Provided data:
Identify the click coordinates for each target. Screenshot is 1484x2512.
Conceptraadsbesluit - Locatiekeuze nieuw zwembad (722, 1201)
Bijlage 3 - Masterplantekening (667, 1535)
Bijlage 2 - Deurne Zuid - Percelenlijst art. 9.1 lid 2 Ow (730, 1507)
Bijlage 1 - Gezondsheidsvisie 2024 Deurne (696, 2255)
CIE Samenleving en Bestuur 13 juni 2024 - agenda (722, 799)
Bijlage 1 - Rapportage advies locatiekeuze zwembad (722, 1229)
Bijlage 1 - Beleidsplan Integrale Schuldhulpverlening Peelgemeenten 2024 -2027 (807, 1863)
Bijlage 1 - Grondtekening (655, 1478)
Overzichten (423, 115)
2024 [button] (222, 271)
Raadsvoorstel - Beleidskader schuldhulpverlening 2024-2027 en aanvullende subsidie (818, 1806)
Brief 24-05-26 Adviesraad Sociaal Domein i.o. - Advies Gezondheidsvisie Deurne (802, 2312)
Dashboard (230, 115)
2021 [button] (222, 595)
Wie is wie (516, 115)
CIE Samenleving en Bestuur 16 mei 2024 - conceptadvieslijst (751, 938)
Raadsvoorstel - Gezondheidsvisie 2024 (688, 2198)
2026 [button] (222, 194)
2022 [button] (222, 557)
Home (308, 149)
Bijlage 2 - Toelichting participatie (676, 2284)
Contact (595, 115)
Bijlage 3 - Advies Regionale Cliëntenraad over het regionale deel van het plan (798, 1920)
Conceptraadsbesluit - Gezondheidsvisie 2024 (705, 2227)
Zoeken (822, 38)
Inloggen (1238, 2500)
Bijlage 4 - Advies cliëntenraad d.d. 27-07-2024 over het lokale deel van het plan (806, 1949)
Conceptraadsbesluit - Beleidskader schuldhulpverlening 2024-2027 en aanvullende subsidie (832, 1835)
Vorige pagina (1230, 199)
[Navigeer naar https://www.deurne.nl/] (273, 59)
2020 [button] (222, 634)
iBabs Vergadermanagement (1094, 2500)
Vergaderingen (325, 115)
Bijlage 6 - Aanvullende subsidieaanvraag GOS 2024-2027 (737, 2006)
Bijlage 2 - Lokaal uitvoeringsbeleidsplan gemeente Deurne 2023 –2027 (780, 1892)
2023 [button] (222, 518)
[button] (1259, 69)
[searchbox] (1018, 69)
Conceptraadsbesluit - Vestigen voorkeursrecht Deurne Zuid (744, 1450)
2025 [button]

Exercise: Report how many lines of the entries hold the string "Conceptraadsbesluit". Provide the number alone.

Output: 4